I was lucky to visit the closing keynote of Thad Starner at the 3rd Augmented Human Conference held in Stuttgart in March 2013.
As part of Thad's talks he pulled out his favorite 2-second rule which says: the longer accessing a device exceeds 2s, the more its actually usage would decrease exponentially. Thus, he made a claim that wrist watch interface always sitting on one's wrist ready to use should be more successful than mobile phones which have to pulled out of the pocket. He showed a compelling example of implementing a pie-chart interface using the 12 positions of an analog watch to "dial into apps" .
Then he showed the promo video on google glasses, which uses voice control to record video and display related information.
He ended his talk with teaching muscle memory applied to the example of how to learn to play piano (well, or at least to play some one-handed melodies;). Finally, he showed some working examples of brain-computer interfaces which generally perform very slow in allowing users to convey control information at only about 1bit per second. However, he could show how to pick up American sign language gestures from reactions of the motor cortex. His final vision would be to allow patients without movements to communicate with their environment.
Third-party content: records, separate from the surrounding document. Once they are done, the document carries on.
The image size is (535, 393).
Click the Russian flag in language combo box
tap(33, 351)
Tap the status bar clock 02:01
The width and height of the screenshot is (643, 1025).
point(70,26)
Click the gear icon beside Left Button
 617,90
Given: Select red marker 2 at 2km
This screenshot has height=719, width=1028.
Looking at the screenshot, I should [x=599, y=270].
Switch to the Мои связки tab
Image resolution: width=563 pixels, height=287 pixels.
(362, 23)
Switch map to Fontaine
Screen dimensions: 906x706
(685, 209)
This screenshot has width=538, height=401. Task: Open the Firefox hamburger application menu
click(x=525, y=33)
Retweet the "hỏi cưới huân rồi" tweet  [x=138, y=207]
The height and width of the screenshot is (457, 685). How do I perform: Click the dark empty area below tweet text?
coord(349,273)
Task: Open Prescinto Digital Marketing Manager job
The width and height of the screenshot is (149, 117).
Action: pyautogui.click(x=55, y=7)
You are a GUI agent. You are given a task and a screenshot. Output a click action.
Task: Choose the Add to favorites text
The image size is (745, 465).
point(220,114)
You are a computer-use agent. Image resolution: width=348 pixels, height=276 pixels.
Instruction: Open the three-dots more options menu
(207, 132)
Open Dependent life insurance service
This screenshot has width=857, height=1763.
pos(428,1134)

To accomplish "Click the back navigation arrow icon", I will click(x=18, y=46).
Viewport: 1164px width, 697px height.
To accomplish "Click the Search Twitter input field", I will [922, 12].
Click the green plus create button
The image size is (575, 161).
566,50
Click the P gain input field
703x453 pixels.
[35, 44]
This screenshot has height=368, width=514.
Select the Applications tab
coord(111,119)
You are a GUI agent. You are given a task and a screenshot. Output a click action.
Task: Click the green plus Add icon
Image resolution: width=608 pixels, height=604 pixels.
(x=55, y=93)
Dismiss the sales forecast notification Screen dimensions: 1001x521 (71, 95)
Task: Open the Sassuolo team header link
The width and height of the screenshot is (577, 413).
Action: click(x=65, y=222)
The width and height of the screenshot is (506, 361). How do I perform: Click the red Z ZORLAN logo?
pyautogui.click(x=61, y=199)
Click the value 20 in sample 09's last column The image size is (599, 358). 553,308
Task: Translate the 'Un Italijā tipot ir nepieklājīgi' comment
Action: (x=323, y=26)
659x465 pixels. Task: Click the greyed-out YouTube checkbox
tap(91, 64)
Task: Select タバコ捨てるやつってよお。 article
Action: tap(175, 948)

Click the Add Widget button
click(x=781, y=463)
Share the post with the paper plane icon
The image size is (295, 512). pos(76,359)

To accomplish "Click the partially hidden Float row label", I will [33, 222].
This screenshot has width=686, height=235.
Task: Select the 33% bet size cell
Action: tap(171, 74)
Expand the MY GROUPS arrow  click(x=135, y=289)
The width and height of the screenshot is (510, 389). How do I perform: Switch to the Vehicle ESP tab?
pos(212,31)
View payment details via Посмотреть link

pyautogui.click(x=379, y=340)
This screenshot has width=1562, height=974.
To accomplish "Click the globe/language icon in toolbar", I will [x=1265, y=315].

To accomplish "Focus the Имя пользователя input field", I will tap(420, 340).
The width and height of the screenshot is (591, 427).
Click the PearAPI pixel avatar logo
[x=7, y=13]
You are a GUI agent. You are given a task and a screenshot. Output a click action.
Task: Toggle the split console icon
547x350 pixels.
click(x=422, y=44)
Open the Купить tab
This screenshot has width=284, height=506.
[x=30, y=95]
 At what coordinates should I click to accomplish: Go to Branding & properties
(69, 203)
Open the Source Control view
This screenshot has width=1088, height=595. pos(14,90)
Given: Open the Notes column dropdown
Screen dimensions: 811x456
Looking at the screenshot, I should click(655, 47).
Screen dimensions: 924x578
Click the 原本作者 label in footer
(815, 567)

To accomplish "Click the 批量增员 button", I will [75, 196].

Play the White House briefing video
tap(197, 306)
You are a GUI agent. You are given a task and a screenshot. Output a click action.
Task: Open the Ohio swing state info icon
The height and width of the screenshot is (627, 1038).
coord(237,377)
Overall, I was intrigued by Thad's lecture style: instead of selling his research he puts himself into the position of a critical spectator of his own research who gets excited and convinced by his own results. Indeed, a smart way of presenting.
 Daniel Ashbrook, Kent Lyons, and Thad Starner. 2008. An investigation into round touchscreen wristwatch interaction. In Proceedings of the 10th international conference on Human computer interaction with mobile devices and services (MobileHCI '08).